In reference to the first point, this thesis reintroduces the concept of corporatism which – as discussed in the following sections of this chapter - was used by some leading Sovietologists in order to analysis regime-society relationships in the post-Khrushchev Soviet Union. Despite being an important and fully recognised tool of analysis corporatism was omitted by the students of post-Soviet Central Asia in favour of kinship and informal networks based explanations as the zhuz, tribes and clan driven analysis fully demonstrate. Whereas this thesis does not argue that informal politics did not play a key role in post-Soviet Kazakhstan in the 1990s, it contends however that scholars should make more use of the corporatist prism when analysing – in particular - the first years after the collapse of the Soviet regime. The institutional component of the Soviet Union was far too easily disregarded as unimportant in the aftermath of the Soviet collapse even though it can aid our understanding of the initial behaviour of the post-Soviet Kazakh regime (as this study attempts to demonstrate through the example of the oil industry). Furthermore, this thesis argues that the corporatist prism should be gradually applied in order to explain the current post-transitional period and the survival of authoritarian regimes in Central Asia. Hence while informal politics are a dominant ‘modus operandi’, students of Central Asian regimes should start paying more attention to alternative regime maintenance techniques. This thesis demonstrates that the corporatist prism – at least in the Kazakh case – to a degree explains new ways in which the regime tries to co-opt the
ever-growing oil industry related business class that is growing rich due to the sky rocketing oil prices.

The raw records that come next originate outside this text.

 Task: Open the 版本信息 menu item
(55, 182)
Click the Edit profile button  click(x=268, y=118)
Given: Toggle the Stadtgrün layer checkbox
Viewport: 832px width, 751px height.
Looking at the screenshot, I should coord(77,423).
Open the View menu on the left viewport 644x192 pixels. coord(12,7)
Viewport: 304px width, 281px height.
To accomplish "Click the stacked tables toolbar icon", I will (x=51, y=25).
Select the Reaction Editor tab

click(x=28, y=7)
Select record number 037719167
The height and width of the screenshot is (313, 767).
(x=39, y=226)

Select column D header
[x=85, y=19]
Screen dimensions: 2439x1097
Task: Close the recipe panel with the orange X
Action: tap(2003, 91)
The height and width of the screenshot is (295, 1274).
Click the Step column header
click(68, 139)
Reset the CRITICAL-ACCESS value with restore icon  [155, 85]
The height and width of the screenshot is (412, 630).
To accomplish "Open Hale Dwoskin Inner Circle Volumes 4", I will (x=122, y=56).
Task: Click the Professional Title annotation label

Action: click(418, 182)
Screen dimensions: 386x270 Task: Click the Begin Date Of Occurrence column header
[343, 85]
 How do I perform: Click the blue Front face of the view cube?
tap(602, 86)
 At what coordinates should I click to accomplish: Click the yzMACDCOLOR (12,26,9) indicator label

In reference to the second point, the following sections will demonstrate that in the 1990s, some Western scholars attempted to understand the direction into which post- Soviet Central Asia was heading by comparing it - most notably – to sub-Sahara Africa. Whereas those comparative studies made some valuable points about for example, the similarities and difference in the structure of the post-colonial states in both regions, the sub-Saharan prism did not endure for long. This thesis suggests that students of Central Asia should not neglect sub-Saharan Africa and the neo-patrimonial prism to hastily. Firstly, comparing Central Asia to sub-Sahara Africa allows us to better understand the motivations behind decisions taken at crucial junctions by the Kazakh regime. Secondly it allows us to uncover the nature of the Kazakh regime today and the course which it is pursuing.